Work required: Copy out the lines of the listing below word for word, from the line with "coordinates (746, 41)." up to and including the line with "Looking at the image, I should click on (300, 330).".

Information provided:
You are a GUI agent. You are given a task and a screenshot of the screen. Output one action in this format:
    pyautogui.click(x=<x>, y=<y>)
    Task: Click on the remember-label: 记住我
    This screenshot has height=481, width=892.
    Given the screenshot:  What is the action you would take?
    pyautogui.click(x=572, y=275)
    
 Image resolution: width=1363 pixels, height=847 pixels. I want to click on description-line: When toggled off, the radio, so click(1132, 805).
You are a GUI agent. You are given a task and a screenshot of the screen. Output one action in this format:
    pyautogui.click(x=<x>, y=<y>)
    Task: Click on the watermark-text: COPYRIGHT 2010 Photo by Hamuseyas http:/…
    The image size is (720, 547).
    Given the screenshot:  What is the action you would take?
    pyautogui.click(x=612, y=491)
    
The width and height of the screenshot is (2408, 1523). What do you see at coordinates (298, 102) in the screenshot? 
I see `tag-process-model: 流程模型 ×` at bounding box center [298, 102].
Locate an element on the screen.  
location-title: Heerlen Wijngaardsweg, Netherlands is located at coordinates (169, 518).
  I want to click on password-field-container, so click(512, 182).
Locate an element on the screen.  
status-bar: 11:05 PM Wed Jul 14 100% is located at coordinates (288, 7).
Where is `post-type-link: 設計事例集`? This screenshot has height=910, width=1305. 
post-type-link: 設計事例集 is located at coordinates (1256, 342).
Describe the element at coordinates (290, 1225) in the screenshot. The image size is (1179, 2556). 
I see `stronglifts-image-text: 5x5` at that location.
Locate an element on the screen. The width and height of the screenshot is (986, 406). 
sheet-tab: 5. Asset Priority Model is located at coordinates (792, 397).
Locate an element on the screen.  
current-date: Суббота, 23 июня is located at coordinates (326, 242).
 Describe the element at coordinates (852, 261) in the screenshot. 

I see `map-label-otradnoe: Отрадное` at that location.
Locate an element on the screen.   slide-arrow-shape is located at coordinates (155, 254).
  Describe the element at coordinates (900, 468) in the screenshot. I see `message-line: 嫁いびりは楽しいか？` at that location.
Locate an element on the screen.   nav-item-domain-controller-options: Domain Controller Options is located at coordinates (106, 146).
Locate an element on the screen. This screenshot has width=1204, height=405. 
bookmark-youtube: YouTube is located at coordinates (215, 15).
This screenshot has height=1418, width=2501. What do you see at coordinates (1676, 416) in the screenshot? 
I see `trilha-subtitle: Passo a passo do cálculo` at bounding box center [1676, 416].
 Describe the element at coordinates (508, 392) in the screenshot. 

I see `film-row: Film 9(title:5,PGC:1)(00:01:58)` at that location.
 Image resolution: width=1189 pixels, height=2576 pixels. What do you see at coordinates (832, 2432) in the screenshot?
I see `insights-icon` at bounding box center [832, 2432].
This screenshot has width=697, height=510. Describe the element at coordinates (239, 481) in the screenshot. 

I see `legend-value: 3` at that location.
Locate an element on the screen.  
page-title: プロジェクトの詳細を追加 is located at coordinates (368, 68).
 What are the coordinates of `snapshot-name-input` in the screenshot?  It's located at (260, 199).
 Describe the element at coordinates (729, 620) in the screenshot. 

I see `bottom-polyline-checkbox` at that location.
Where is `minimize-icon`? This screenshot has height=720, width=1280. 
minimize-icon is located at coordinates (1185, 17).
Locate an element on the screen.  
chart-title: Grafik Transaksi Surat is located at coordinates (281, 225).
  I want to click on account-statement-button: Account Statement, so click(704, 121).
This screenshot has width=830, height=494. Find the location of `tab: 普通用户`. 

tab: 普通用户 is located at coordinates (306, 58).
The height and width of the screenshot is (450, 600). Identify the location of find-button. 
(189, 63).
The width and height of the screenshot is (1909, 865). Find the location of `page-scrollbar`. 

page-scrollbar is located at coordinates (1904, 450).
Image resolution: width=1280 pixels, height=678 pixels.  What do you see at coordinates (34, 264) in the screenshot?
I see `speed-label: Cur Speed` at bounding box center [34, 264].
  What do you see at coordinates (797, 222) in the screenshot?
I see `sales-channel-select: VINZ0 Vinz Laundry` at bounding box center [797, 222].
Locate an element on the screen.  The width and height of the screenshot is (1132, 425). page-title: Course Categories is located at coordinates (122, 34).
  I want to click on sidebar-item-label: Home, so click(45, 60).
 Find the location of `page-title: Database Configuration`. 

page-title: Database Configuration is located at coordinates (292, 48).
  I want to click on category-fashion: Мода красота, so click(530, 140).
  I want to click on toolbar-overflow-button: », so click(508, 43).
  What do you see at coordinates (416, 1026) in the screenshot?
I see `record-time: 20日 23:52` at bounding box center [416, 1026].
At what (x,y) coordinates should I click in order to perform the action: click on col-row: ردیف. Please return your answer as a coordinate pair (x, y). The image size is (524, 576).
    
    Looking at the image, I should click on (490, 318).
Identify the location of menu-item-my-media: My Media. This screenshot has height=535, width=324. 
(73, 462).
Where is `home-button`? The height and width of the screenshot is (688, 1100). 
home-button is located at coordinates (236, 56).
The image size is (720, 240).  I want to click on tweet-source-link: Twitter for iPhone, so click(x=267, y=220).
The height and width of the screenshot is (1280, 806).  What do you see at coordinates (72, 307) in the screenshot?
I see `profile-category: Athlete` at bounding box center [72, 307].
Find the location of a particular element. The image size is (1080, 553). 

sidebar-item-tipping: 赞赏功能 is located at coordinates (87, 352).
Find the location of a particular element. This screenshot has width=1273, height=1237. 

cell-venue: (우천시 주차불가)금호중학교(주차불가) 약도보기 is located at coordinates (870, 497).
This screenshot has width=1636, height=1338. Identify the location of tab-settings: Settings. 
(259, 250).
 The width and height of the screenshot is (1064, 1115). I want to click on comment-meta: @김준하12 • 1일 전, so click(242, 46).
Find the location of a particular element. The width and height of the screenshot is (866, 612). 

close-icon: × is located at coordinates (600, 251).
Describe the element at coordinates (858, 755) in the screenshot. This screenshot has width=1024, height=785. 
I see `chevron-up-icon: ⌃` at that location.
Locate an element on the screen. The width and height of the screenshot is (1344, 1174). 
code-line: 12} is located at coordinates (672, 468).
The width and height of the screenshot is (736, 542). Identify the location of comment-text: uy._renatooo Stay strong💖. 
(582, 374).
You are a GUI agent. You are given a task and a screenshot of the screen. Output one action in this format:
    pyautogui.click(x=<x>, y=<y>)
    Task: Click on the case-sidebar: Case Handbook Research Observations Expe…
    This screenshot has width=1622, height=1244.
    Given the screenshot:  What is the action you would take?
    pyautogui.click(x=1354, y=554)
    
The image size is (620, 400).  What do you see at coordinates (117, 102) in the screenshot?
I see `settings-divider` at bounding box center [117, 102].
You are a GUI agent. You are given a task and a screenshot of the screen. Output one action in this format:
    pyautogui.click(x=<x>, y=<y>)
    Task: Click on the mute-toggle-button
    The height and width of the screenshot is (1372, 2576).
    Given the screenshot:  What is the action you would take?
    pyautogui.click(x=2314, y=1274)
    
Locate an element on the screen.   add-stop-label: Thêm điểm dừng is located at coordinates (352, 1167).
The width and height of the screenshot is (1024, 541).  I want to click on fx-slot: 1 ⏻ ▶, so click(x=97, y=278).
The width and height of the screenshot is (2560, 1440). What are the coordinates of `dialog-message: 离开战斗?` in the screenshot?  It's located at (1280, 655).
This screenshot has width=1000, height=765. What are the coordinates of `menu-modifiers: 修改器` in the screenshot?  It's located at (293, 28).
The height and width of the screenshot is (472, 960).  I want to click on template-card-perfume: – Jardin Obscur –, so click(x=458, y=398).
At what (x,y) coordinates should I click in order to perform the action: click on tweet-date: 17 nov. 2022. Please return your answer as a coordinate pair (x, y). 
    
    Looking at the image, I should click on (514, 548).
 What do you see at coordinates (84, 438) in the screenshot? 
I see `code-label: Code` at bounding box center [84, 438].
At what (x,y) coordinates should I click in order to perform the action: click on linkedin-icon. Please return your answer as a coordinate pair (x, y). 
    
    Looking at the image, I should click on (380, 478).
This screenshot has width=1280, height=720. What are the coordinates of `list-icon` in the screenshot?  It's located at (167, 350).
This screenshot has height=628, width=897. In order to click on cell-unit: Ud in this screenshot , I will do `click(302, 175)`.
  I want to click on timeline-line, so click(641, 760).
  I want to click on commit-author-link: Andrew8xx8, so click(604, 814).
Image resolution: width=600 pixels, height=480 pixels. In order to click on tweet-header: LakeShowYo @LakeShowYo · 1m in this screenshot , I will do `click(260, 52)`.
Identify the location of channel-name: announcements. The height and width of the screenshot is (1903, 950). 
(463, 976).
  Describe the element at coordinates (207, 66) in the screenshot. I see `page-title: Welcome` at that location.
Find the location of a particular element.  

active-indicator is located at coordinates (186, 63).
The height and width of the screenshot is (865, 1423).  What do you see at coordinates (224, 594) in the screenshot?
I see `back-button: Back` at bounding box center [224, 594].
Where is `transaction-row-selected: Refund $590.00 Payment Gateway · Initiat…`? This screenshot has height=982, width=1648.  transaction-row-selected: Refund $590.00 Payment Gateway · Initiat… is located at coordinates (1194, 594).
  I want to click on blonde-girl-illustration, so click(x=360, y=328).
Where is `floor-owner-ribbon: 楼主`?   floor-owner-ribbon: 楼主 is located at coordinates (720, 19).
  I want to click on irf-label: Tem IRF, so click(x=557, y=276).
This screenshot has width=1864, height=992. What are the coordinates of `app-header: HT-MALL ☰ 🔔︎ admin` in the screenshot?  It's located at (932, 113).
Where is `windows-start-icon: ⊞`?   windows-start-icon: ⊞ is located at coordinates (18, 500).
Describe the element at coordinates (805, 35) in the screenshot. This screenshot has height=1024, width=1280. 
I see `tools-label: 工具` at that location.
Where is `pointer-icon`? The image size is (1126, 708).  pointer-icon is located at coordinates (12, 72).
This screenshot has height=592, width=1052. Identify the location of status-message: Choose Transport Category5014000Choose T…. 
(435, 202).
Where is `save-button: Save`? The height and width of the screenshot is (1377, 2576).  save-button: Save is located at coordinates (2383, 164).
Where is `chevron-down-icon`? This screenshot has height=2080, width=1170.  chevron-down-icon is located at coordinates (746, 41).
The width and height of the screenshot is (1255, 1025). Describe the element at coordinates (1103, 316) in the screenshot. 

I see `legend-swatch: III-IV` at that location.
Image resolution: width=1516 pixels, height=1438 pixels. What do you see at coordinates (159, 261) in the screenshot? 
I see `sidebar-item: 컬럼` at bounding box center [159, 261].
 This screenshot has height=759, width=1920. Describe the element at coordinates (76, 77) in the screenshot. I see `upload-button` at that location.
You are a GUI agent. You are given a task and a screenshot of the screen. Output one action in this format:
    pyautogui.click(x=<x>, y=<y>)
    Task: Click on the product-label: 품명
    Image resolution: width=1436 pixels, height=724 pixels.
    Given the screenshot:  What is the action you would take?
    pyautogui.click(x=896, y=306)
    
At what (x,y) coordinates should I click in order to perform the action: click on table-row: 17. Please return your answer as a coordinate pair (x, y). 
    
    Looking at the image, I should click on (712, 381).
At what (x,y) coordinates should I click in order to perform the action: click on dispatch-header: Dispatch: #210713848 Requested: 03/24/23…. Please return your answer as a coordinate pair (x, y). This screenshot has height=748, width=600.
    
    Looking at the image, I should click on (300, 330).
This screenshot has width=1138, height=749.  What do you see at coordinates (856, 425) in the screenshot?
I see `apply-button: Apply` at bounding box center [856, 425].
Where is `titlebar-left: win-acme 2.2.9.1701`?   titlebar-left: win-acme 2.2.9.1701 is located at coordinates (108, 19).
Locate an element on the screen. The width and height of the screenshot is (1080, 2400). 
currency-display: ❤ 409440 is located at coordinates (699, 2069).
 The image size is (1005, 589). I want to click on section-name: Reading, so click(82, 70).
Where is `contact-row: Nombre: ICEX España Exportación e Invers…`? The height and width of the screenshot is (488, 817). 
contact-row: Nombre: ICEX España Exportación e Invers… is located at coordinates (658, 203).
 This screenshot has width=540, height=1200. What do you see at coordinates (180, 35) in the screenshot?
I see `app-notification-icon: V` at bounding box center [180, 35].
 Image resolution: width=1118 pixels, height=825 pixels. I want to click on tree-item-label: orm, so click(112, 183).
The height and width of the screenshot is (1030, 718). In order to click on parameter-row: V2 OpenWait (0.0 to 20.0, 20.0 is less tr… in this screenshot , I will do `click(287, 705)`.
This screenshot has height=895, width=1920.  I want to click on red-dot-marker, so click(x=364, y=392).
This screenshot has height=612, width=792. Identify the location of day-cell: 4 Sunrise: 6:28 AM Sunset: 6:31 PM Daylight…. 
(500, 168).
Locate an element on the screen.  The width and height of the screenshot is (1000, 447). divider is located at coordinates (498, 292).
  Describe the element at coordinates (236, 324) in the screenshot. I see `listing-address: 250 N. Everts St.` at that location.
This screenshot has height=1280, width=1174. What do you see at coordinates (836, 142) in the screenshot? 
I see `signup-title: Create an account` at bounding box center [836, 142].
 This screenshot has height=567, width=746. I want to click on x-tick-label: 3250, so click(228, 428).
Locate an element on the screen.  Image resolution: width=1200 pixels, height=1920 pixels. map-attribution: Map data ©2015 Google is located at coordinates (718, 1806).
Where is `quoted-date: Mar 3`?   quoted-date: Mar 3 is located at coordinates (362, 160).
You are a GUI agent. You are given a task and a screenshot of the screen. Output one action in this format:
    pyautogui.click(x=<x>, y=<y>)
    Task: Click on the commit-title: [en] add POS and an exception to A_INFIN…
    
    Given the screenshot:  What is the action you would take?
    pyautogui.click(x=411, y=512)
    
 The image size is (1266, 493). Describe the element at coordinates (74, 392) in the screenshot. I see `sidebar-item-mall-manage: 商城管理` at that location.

Answer to the problem:
Where is `chevron-down-icon`? This screenshot has height=2080, width=1170.  chevron-down-icon is located at coordinates (746, 41).
The width and height of the screenshot is (1255, 1025). Describe the element at coordinates (1103, 316) in the screenshot. 

I see `legend-swatch: III-IV` at that location.
Image resolution: width=1516 pixels, height=1438 pixels. What do you see at coordinates (159, 261) in the screenshot? 
I see `sidebar-item: 컬럼` at bounding box center [159, 261].
 This screenshot has height=759, width=1920. Describe the element at coordinates (76, 77) in the screenshot. I see `upload-button` at that location.
You are a GUI agent. You are given a task and a screenshot of the screen. Output one action in this format:
    pyautogui.click(x=<x>, y=<y>)
    Task: Click on the product-label: 품명
    Image resolution: width=1436 pixels, height=724 pixels.
    Given the screenshot:  What is the action you would take?
    pyautogui.click(x=896, y=306)
    
At what (x,y) coordinates should I click in order to perform the action: click on table-row: 17. Please return your answer as a coordinate pair (x, y). 
    
    Looking at the image, I should click on (712, 381).
At what (x,y) coordinates should I click in order to perform the action: click on dispatch-header: Dispatch: #210713848 Requested: 03/24/23…. Please return your answer as a coordinate pair (x, y). This screenshot has height=748, width=600.
    
    Looking at the image, I should click on (300, 330).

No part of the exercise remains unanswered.